Some of those one-liners ascend to a crazed hilarity. After one of many motivational speeches, during which Barry is riling the troops for their attack on ‘a sex shop, or US embassy, or some other slag initiative’, Waj blurts out ‘Yeah! Fuck Mini Babybel!’ – probably the first time that a wheel-shaped piece of processed cheese has been used as an indicator of Western imperialism. Waj, with his prayer bear, begins the first take of what he hopes will be his post-martyrdom video with the call ‘Ey up y’all unbelieving kaffir bastards’, a weird mixmatch of Yorkshire, hip-hop and radical fundamentalism. The list goes on… ‘We’ve got women talking back…we’ve got people playing stringed instruments’ – Barry, the white overzealous convert has the best of the lines.
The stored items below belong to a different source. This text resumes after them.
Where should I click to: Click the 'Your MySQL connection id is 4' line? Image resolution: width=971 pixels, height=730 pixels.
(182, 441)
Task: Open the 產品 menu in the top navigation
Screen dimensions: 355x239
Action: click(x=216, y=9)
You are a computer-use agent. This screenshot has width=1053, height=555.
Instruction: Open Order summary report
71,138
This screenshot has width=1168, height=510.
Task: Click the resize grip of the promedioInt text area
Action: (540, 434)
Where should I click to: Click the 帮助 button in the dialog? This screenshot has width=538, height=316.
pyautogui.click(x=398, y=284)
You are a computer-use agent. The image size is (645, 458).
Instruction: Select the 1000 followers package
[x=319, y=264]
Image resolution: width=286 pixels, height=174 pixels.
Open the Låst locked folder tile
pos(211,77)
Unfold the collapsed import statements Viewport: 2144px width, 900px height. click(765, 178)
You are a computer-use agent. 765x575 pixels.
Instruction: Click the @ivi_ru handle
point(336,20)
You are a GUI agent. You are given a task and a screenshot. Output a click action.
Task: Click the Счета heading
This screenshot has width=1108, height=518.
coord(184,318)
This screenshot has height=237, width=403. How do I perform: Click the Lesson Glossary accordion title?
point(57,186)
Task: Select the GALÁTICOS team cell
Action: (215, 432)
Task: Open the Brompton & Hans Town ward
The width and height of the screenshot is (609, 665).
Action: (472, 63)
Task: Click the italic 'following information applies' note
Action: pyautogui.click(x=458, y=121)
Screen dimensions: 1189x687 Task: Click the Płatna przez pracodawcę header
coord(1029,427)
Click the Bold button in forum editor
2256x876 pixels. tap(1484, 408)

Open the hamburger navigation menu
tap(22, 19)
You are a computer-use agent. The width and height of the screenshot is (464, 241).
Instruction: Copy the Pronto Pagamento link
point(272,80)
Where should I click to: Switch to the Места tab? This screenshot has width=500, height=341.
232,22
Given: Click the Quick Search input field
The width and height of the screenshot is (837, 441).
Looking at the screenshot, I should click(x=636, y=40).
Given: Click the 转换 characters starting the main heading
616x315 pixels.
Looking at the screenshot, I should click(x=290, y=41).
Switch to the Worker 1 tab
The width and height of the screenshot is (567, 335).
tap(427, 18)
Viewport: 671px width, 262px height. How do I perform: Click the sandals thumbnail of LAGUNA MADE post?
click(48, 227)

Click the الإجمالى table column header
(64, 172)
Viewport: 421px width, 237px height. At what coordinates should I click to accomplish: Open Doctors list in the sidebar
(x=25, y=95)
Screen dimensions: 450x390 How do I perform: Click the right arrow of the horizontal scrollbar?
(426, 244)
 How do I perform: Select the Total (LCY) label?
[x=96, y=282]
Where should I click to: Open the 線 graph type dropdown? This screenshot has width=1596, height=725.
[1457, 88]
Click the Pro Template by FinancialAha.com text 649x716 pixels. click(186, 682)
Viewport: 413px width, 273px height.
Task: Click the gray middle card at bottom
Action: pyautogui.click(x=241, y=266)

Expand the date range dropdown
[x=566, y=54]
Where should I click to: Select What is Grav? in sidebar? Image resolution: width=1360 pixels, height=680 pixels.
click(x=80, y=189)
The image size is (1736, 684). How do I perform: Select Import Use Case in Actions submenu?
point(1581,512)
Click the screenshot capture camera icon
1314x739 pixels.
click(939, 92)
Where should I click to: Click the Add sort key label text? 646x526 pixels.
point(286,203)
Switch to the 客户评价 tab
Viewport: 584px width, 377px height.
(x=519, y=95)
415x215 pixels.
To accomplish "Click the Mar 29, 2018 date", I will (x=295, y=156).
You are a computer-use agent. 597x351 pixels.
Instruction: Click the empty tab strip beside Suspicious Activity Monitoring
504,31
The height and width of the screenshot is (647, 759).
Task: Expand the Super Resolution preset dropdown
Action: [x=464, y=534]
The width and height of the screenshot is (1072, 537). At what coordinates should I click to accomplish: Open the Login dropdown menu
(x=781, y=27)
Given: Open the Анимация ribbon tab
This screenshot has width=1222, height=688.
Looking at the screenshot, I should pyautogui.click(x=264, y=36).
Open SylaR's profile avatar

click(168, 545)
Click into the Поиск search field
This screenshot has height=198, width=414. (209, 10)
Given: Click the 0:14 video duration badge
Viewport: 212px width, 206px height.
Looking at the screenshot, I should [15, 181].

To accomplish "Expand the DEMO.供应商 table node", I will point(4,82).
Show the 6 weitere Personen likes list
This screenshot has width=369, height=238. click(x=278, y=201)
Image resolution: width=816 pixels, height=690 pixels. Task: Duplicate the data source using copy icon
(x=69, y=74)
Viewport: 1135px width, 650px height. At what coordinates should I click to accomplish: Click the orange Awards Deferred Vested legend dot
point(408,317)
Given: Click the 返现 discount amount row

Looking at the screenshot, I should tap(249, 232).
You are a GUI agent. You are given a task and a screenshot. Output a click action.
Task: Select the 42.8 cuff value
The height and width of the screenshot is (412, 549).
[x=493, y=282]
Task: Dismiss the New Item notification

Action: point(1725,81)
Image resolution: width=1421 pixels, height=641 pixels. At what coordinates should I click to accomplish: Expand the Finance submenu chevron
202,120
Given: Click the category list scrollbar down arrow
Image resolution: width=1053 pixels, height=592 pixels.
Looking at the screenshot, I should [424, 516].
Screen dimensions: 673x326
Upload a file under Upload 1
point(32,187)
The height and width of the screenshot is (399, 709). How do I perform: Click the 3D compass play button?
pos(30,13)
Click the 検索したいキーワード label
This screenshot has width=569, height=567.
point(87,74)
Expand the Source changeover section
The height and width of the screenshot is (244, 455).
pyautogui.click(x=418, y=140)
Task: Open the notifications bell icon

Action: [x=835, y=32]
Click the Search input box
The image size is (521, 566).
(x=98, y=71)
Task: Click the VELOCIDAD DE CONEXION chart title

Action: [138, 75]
He’s the domineering know-all of the group who spouts his pub-wisdom on why really they should blow up a Mosque (‘radicalise the moderates, start of the end of days, you know it’), and blames his clapped out car on the ‘Jew-made parts’ that undermine him at every stage. It’s relentless.

The only dissenting note is Sophia, Omar’s wife. Her husband is the straight guy surrounded by four clowns and at first it seems, as in The Infidel, that she is the sensible, down-to-earth wife who will despair of her husband’s silly games. Intelligent, normal and moderate, she’s the only non-farcical character and as such we can’t help but expect from her the usual adornments of a realistic personality: consistency, an understandable motivation. Her calm support of her husband’s suicidal plans (‘you were so much more fun when you trying to blow yourself up, Omar’) don’t feel right: she comes across as the only sane person in England and yet even she’s part of the stupidity.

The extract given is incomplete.